#### Exercise directions:
Using the data that follows, return exactly the lines from the one that contains "The height and width of the screenshot is (644, 862)." through the one that contains "Task: Select the x-axis", ends included.

___ Given entries ___

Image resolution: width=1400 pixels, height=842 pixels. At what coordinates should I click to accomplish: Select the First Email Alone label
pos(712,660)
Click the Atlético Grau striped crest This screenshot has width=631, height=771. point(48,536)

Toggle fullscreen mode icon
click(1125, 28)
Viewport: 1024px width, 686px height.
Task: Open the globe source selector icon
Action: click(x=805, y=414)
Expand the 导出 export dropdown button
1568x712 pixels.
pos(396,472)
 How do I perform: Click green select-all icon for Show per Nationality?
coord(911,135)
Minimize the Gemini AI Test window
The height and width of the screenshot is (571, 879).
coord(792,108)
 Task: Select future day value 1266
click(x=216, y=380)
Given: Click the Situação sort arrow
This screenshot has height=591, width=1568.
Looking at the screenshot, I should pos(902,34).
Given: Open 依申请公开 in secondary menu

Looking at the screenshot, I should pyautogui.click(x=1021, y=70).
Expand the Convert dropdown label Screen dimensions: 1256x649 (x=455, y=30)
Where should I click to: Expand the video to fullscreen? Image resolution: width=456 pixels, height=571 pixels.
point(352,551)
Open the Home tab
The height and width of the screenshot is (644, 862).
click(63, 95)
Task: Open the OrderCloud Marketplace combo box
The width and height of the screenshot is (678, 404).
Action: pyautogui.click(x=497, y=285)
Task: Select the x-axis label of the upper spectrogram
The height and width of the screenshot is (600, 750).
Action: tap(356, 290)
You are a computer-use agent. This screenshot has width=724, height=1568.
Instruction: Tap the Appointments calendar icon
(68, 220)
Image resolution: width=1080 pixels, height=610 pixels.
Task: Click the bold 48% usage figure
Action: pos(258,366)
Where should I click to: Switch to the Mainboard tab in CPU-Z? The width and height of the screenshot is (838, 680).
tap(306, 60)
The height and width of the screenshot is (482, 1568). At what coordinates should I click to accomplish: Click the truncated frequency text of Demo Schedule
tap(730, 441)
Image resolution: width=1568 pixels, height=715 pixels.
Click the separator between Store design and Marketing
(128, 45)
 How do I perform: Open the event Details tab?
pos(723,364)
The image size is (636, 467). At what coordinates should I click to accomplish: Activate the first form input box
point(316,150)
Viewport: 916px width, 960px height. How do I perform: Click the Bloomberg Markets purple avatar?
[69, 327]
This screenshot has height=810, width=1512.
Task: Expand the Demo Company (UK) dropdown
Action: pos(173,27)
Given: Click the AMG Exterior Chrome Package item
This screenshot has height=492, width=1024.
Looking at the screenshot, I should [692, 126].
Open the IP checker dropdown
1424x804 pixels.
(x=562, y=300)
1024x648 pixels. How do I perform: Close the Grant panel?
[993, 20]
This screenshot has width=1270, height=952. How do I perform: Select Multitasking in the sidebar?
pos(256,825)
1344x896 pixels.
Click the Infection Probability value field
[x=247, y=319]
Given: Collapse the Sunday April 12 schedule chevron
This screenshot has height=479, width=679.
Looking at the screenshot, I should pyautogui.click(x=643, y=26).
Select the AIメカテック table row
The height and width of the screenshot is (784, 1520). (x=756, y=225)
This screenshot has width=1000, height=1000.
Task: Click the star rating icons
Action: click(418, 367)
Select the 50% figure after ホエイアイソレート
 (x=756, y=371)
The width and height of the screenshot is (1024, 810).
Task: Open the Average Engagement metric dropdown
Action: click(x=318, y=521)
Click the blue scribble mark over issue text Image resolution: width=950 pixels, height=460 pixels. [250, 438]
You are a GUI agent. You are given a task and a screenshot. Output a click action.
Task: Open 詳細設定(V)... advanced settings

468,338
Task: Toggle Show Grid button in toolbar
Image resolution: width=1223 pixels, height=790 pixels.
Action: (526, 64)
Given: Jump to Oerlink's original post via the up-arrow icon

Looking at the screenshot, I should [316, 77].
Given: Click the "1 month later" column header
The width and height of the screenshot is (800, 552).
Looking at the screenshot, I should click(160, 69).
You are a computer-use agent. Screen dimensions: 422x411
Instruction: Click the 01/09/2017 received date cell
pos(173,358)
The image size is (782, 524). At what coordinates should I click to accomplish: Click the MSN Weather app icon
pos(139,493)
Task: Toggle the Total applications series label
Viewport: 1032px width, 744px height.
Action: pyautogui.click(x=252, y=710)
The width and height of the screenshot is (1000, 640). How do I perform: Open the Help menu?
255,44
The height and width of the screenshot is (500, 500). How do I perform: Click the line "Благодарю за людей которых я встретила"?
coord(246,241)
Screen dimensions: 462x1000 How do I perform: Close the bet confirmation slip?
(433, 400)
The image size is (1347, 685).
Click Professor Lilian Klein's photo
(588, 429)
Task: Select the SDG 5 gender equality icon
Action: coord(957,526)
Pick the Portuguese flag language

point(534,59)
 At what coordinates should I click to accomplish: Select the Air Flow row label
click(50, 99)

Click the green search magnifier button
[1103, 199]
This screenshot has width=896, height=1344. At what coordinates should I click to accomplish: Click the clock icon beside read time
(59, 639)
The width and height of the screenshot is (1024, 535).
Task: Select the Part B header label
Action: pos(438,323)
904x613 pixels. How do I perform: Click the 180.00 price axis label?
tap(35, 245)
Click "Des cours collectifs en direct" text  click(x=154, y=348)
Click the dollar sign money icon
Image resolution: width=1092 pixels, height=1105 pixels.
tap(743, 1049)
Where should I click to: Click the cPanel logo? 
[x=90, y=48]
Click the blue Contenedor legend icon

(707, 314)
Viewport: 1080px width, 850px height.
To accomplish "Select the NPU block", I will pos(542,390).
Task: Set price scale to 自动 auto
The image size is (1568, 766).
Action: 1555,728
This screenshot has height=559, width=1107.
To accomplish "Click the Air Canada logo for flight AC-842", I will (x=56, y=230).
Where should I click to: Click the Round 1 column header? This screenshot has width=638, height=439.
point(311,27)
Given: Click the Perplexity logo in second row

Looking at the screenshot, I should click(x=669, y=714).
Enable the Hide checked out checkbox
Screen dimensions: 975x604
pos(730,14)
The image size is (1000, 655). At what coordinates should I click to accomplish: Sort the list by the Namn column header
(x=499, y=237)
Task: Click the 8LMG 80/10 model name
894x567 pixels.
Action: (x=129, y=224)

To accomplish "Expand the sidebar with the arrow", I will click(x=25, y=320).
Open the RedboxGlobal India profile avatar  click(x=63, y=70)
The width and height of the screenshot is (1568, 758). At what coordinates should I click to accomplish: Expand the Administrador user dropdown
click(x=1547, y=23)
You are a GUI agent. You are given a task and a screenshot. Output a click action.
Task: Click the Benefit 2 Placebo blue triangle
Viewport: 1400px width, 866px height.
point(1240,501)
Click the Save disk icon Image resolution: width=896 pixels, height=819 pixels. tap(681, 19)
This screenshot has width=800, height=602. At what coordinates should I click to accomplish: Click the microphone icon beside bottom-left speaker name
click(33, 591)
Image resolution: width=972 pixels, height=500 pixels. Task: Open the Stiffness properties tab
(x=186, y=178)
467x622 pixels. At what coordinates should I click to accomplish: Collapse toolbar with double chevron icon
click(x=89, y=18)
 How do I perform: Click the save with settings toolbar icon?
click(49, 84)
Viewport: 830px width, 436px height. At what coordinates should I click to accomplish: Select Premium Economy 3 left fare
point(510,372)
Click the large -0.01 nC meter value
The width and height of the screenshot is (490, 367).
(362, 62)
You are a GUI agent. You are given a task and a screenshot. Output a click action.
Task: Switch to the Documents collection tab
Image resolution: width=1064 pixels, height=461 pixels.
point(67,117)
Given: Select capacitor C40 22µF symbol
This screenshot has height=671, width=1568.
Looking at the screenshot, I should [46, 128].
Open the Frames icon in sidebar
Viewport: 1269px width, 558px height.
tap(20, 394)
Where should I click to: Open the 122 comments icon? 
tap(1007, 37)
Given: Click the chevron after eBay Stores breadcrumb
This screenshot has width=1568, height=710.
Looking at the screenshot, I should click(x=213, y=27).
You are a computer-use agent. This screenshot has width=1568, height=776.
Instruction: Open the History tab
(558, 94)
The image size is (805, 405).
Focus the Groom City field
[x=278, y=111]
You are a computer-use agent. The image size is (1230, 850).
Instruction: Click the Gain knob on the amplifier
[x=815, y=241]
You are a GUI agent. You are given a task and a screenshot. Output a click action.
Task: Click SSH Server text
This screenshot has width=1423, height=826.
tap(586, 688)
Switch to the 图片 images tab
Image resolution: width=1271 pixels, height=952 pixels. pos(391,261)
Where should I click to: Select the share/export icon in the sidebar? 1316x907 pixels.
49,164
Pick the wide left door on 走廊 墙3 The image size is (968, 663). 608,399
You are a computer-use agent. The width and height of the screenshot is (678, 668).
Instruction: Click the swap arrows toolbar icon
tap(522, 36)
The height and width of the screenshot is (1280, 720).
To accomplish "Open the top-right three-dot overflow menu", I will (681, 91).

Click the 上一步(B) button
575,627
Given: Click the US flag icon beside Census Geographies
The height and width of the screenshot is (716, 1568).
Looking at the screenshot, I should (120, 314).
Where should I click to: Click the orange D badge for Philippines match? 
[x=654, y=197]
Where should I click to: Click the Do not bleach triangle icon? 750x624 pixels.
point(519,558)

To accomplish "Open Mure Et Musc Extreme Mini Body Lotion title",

___

#### Answer below:
The height and width of the screenshot is (644, 862).
click(63, 95)
Task: Open the OrderCloud Marketplace combo box
The width and height of the screenshot is (678, 404).
Action: pyautogui.click(x=497, y=285)
Task: Select the x-axis label of the upper spectrogram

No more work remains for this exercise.